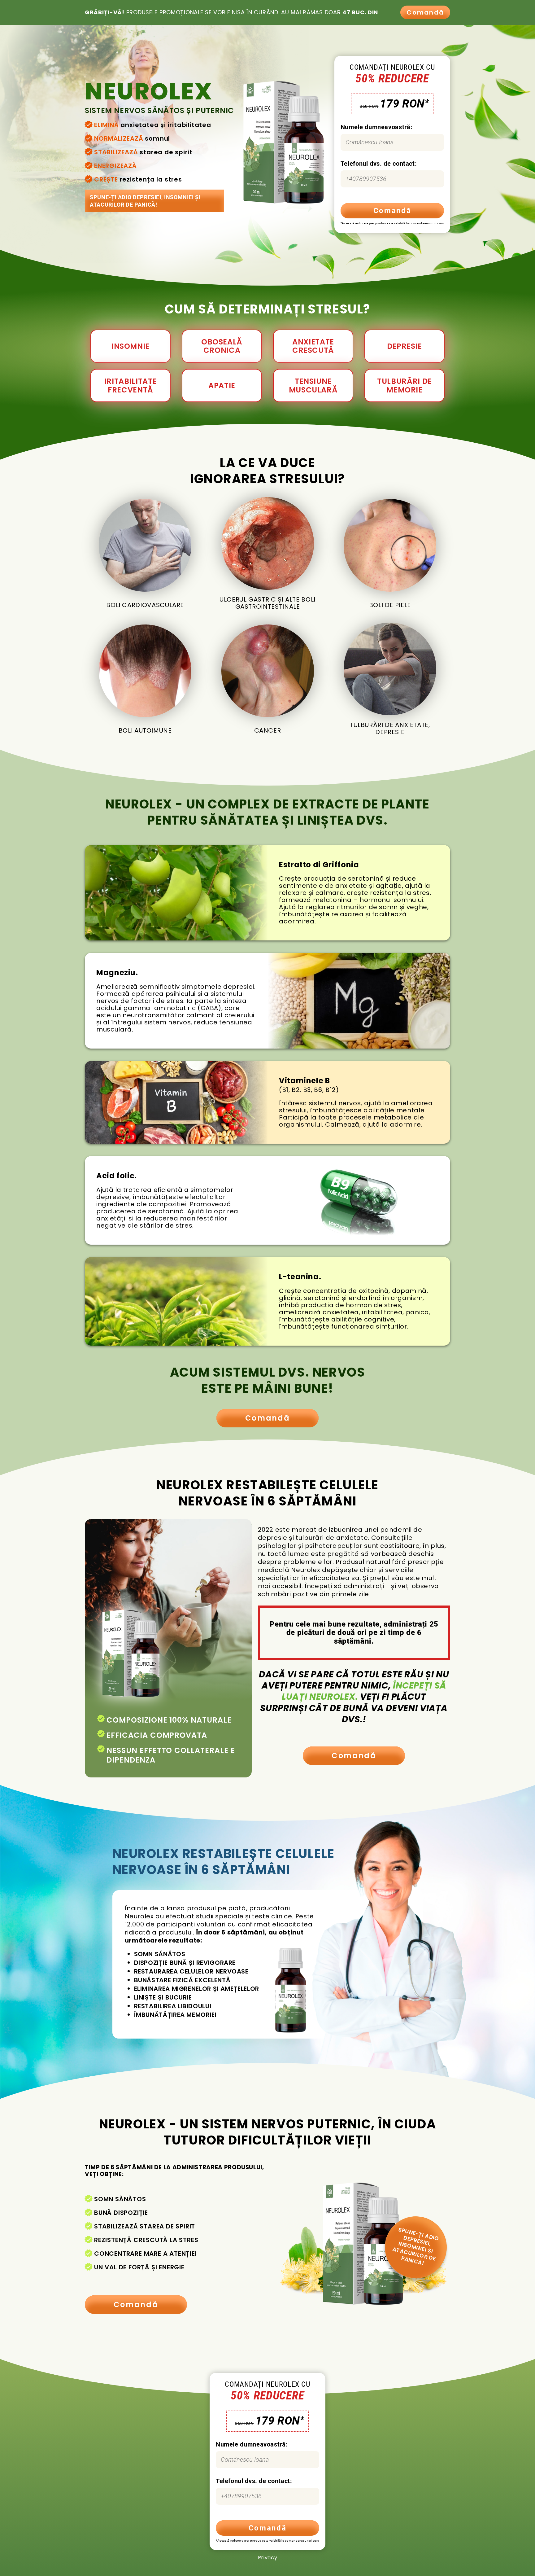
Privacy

* * *

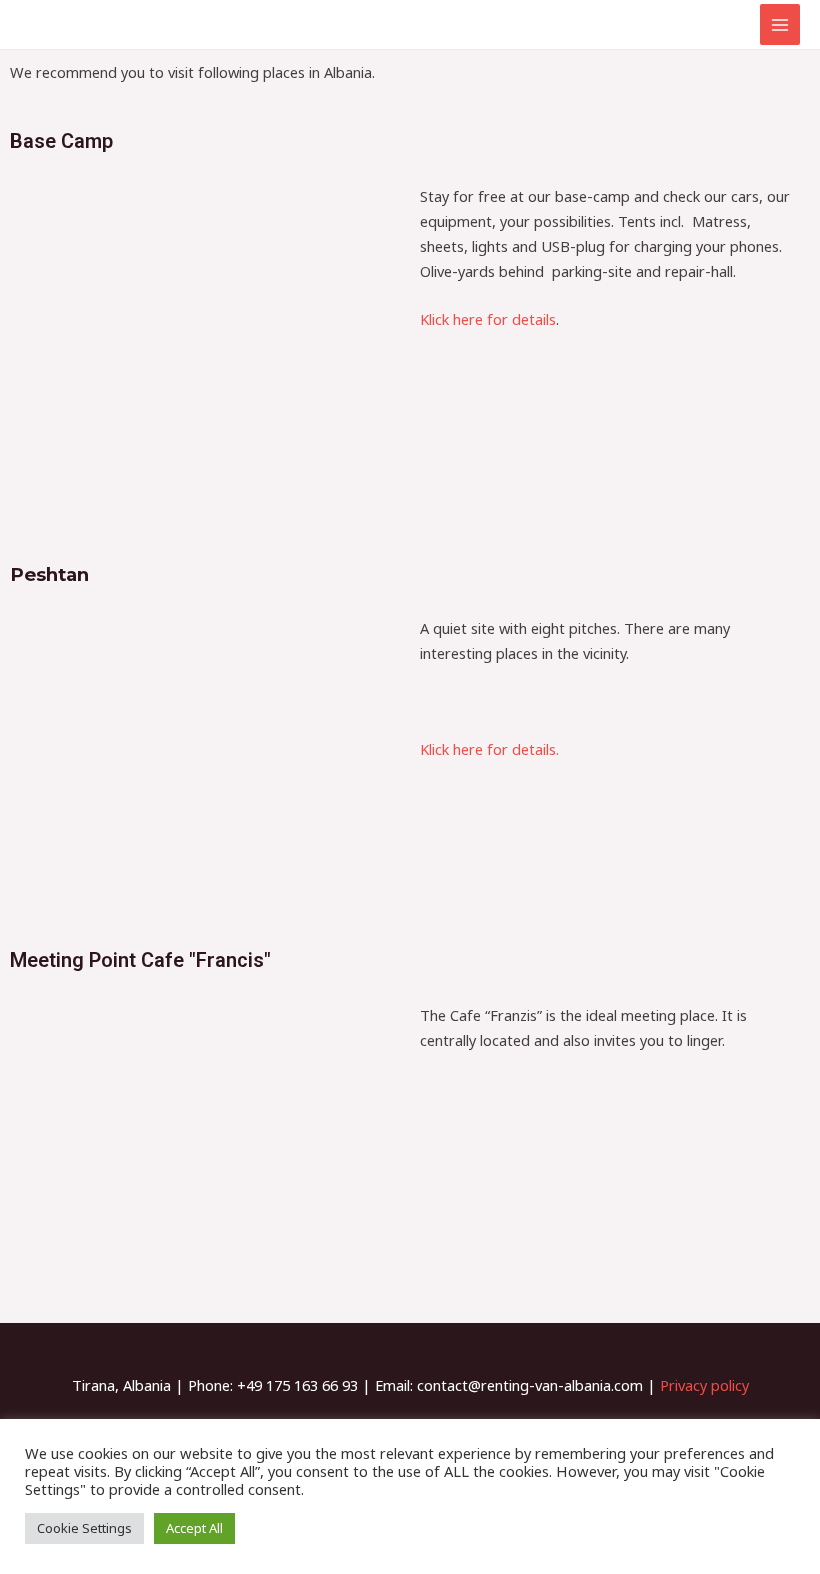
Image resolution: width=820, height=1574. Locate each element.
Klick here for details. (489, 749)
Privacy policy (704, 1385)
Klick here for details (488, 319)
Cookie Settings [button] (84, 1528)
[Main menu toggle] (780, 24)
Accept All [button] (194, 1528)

**Requirement**
From the entries above, give again exactly the lines running from the line with "Klick here for details (488, 319)" to the line with "Accept All [button] (194, 1528)"; include both of those lines.

**Written solution**
Klick here for details (488, 319)
Cookie Settings [button] (84, 1528)
[Main menu toggle] (780, 24)
Accept All [button] (194, 1528)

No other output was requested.